After Dr. Gioia Capelli’s retirement last August, Dr. Giovanni Cattoli, Doctor in Veterinary Medicine, will serve as new Health Director starting from September 1st, 2023.

Dr Cattoli has returned to Italy after spending eight years as Laboratory Head at the Animal Production and Health Laboratory, Joint FAO/IAEA (UN-International Atomic Energy Agency) Centre of Nuclear Techniques in Food and Agriculture (Austria). However, he is not a newcomer to the Institute: before his experience in Austria, he had acted as Director of the Research and Innovation Department at the IZSVe and held numerous other positions in international research networks.

“It is a homecoming for me, I have found old colleagues but also many new people, innovative ideas and a high-level of professional skills, a sign that the Institute has changed, has evolved,” says the new Health Director Giovanni Cattoli. “The IZSVe has certainly been strengthened by the many challenges posed by the most recent health emergencies, first and foremost the Covid19 pandemic and the wave of avian influenza, which has hit hard throughout Europe and in Italy in particular”.

Giovanni Cattoli, Direttore sanitario IZSVeMarried, one daughter, Giovanni Cattoli graduated in veterinary medicine in Bologna, where he also obtained a PhD in Epidemiology and zoonoses control. After a three-year period in the Netherlands working as a University Researcher, in year 2000 he joined the Virology Laboratory of the IZSVe and immediately focused on avian influenza, expanding his research interests over time to other areas such as rabies, swine flu and fish diseases. He also actively participated in numerous international cooperation missions, especially in Africa and Asia.

“First of all, I would like to thank Dr. Capelli, who worked alongside me in these first three years of my term of office,” comments Director General Antonia Ricci, “bringing great scientific expertise, especially in the One Health area. She was also able to make use of her great mediating and interpersonal skills that have contributed to boosting the Institute’s ability in providing answers to the territory and in setting up a network of collaborations with prestigious research bodies at a national and international level. I wish her all the best in this new phase of her life and hope she will remain close to the IZSVe family”.

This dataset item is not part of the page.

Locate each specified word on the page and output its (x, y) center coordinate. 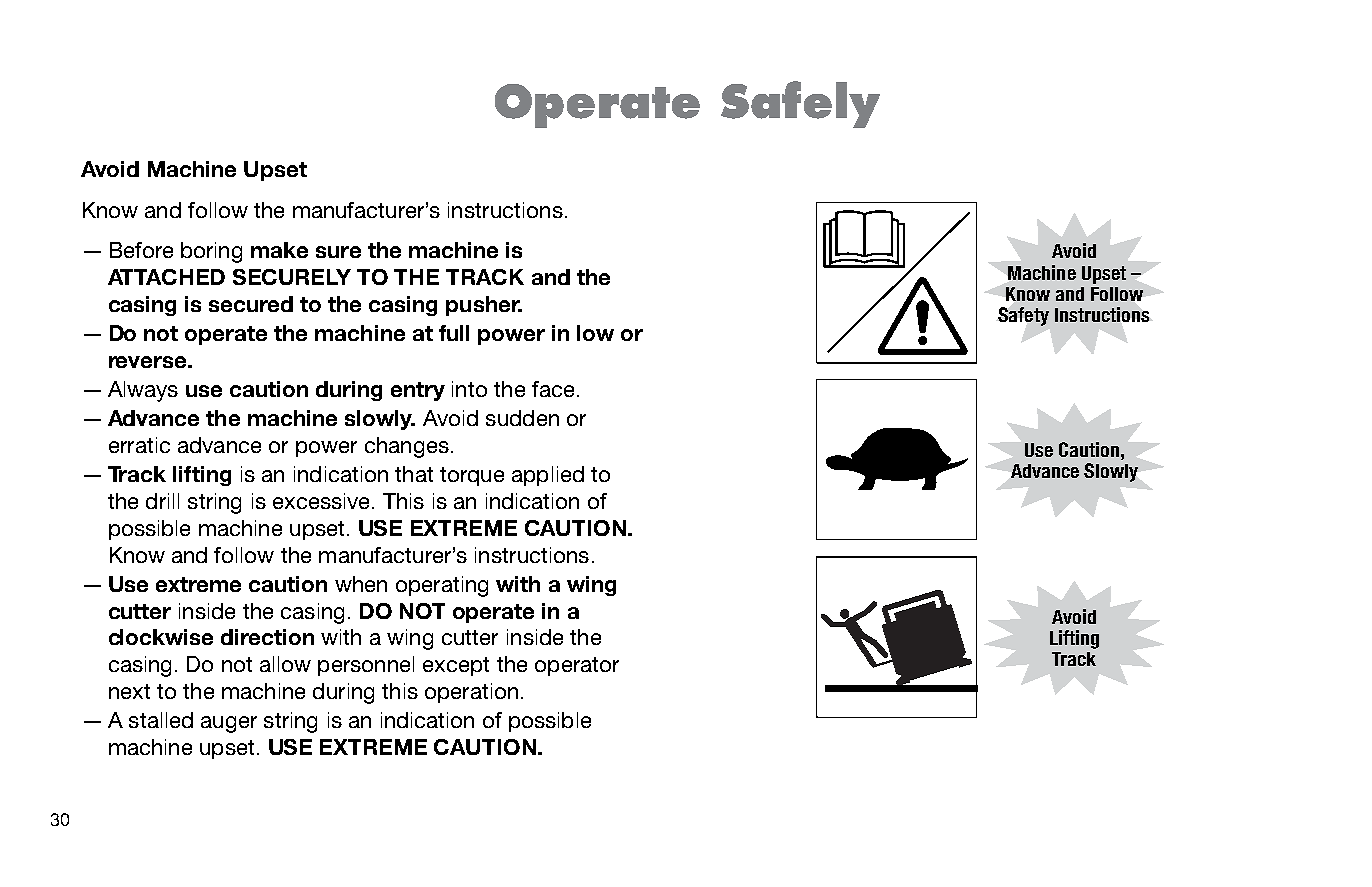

“In having to think about a new Health Director,” Dr. Ricci continues “I was most fortunate to learn that Dr. Cattoli was more than willing to return to take up this new and challenging position. I have known Giovanni for many years and have full confidence in his qualities, both scientific and personal. He knows the Institute, and in the last years he has also enriched his already high level of proficiency with a prestigious international assignment. I am eager to partner with him and I am confident we will work well together, teaming with Administrative Director Dr. Romano, with the final common aim of developing the full potential the IZSVe can express”.

The Health Director will immediately be tasked with managing challenging issues such as bird flu, West Nile, African swine fever, just to mention a few of the most pressing emergencies.

“I am firmly convinced that today we cannot think of facing and overcoming health challenges by working alone” says Cattoli, “we have to create synergies, cooperate, have a common vision of the problems and find the best way to deal with them. The Institute has a strong territorial connotation but also a great international vocation; our goal is to make the local and global dimensions increasingly interconnected, in a dynamic and flexible way”.

“I wish to warmly thank the Management for this prestigious assignment, and the Institute in general, for all the support and collaboration I received during the years I spent in Legnaro,” Cattoli concludes. “If there is one thing that is not missing, that is motivation – this is a nice place where to work and I am sure we will do well together”.

At the UN agency, Dr. Cattoli led an international team focused on research and technology transfer applied to the control of transboundary animal diseases and zoonoses, as well as on animal genetics for improved livestock production and disease resistance. He also coordinated the global network of veterinary laboratories in Africa and Asia (VETLAB Network) aimed at international veterinary cooperation, and initiatives to promote international research on zoonoses. He is author and co-author of more than 390 scientific publications.

A very warm welcome from the whole team here at the IZSVe.